"Nope," I say plainly considering her and I both know what this songs about.

I can't help but feel even nervous as her small body sits closely next to me. I suck in a sharp breath, hoping more than anything that she doesn't notice as I definitely tensen.

"Can I hear the chords?" she asks, looking to me.

I decide that's not a crazy request and I don't mind playing for her the chords. There's no way she could know what the lyrics are if I just play the chords for her.

"Fine," I say simply. "But please don't judge it or I'll go out there and cry."

Addison laughs, a genuine laugh as she nods her head and says, "Okay, I promise I won't judge it, yet."

I turn and give her an exhausted look. I don't know what I'd do if she told me she didn't like it. Especially because this song is about her and her only.

My most beautiful muse.

I crack my fingers before resting my fingers on the keys softly. Addison is as quiet and patient as can be as she turns to watch my fingers completely. I try to stay calm at the fact that she has no idea of the emotion that is tied into this song.

I start playing the chords slowly, my hands hesitant at first before picking it up. It's as if every feeling inside of me begs to be poured out. I don't even recognize myself as I play the song so intensely and as if I'm playing in front of a crowd of thousands of people as opposed to one.

"I saw you looking brand new over night..."

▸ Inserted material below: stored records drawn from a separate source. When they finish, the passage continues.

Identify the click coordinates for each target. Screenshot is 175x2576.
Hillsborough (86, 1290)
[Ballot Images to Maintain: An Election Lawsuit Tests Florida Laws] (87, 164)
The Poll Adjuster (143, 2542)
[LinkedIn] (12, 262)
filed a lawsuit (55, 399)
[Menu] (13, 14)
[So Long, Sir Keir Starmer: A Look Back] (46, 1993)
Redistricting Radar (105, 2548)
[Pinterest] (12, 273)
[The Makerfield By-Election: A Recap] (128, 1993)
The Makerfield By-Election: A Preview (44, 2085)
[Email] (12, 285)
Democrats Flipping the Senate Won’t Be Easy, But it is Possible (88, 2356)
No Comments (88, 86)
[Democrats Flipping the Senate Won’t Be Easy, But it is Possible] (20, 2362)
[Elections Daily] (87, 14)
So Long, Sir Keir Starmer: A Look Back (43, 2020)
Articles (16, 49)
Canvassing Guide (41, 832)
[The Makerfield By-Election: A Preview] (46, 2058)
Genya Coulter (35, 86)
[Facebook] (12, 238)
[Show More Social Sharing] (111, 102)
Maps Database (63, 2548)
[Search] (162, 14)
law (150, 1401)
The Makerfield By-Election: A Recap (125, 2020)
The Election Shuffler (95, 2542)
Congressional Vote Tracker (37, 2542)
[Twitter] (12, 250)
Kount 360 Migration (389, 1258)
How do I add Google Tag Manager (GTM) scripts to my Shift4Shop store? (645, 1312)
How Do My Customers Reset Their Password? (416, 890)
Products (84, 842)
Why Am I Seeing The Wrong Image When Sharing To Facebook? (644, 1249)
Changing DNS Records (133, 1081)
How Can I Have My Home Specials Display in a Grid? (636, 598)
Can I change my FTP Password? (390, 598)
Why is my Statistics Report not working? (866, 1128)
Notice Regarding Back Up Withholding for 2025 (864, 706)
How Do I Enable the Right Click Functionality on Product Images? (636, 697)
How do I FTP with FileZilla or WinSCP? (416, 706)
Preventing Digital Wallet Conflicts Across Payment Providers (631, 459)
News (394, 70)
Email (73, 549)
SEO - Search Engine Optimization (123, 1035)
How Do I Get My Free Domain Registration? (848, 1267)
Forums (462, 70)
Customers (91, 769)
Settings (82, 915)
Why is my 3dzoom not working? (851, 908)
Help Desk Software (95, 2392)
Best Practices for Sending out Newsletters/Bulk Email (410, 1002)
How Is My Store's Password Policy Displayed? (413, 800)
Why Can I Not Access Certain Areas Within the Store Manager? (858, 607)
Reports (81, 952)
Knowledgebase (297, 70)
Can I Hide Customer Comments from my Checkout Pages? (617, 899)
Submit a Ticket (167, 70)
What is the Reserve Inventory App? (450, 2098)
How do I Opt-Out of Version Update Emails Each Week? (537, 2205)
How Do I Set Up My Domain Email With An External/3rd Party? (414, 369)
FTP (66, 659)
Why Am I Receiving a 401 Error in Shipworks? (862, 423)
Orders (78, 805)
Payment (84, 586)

I don't even stop myself as I'm too wrapped up in this moment. She deserves to hear this song as an audience of one. She deserves to hear it before everyone else out there.

This song is written for her and I'm going to let her feel every piece of it.

"I caught you looking, too, but you didn't look twice

You look happy

You look happy."

I don't find it in me to look at her because I don't want to see her face or know what she's thinking.

"Flashing back to New York City

Changing flights so you'd stay with me

Remember thinking that I got this right."

I have to pause after the last line because it physically hurts for me to say. I remember how right I thought things were between us when we were together. I finally thought I did something right in my life for once. But then, I of course had to go and ruin it all. The only person to blame is myself.

I'm sure she thinks the song is over as my eyes are shut and my fingers rest on the keys and I don't say anything. I just breathe and try to calm down. I try to push down every emotion I've ever felt when it comes to her. Especially because all it does anymore is hurt.

However, I owe it to her to keep going. I can't stop there.

"Now I wish we'd never met

'Cause you're too hard to forget

While I'm cleaning up your mess

I know he's taking off your dress."

Addison continues to watch me so carefully as if dying to see every emotion that comes from me. I keep my eyes on my fingers as I am too scared to look up. I'm scared of potentially seeing anger or hurt in her expression.